Sunday, June 21, 2015

Italian PhD students abroad: what doesn't work?

Since I moved abroad as post-doc (March 2010), four PhD students originally from Italy have quit the PhD. Four out of… six or seven I met. Three of them belonged to my research group, in two different countries. This high failure rate might depend on the specific field or it is just an incredible coincidence.

The post title is provocative. Every story is different and has a reasonable justification, if considered individually. The guys who quitted are both male and female and are originally from different parts of Italy. The weather isn’t that terrible in the cities I’ve lived and I don’t think that colder temperatures and a greyish sky are enough for leaving a job. Neither the food. Nowadays Italian products and restaurants are available everywhere, especially in Europe. In the worst case, there is a pretty large free baggage allowance for many airlines. The income cannot be the reason, as it is everywhere much higher than the salary of a PhD student in Italy, even though I must admit that the part-time contract offered in Vienna is not really appealing. The local mentality can be different, but we are still in the old Europe. So, what’s the problem?

Dataset content
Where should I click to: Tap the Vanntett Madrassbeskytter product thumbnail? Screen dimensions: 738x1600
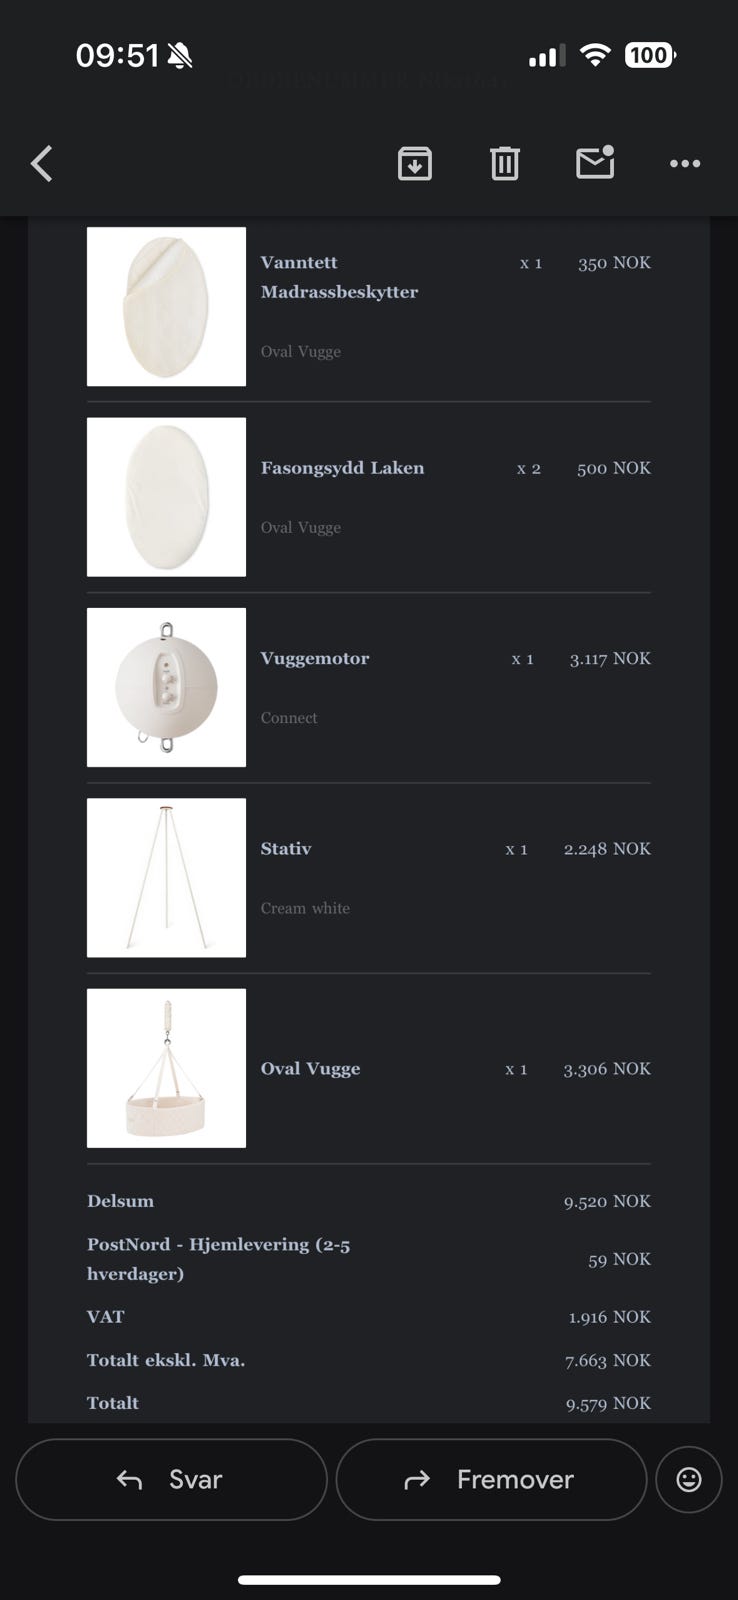[x=166, y=307]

Short task A
Answer these questions using the blog post about Italian PhD students abroad:
(i) In what month and year did the writer move abroad as a post-doc?
(ii) How many of the PhD students who quit belonged to the writer's research group?
(iii) In which city was a part-time contract offered that the writer calls not really appealing?
Short task B
Translate this sentence from the blog post about Italian PhD students abroad into Italian: "Nowadays Italian products and restaurants are available everywhere, especially in Europe."
Short task C
Carry the blog post about Italian PhD students abroad forward from its closing question, "So, what's the problem?"

Written reply A
(i) March 2010
(ii) Three
(iii) Vienna

Written reply B
Oggigiorno i prodotti e i ristoranti italiani sono disponibili ovunque, soprattutto in Europa.

Written reply C
In my opinion and according to my own experience, Italian PhD students generally fall short in independence and self confidence, due to the education we received. We expect the supervisor being a “father” who follows, trains and encourages us in every step, like the master thesis advisor did. We look for a mentor, not for a manager. But, this is wrong! The transition from the master to the PhD school is traumatic. This is why I would suggest to work in industry before deciding to try the academic career. A PhD is not an extension of the university, but with a salary and no exams. It is a job, which requires passion, skill, and an incredible amount of willingness. Especially abroad, where students are used to write their own PhD projects and proposal for getting funding. The Italian PhD students who achieved the title abroad have often done a previous experience in a foreign country (master or Erasmus program) or have good reasons for staying in a specific country. Supervisors are generally full professors with little time to look after the students. They are generally very good managers who find money for research and motivate students and post-docs to go on. Whenever they can, they prefer hiring post-docs, because more independent and productive (in publications). It follows that the actual supervisors are the post-docs and other more experienced PhD students. I got the impression that many Italians are still confused between power and expertise.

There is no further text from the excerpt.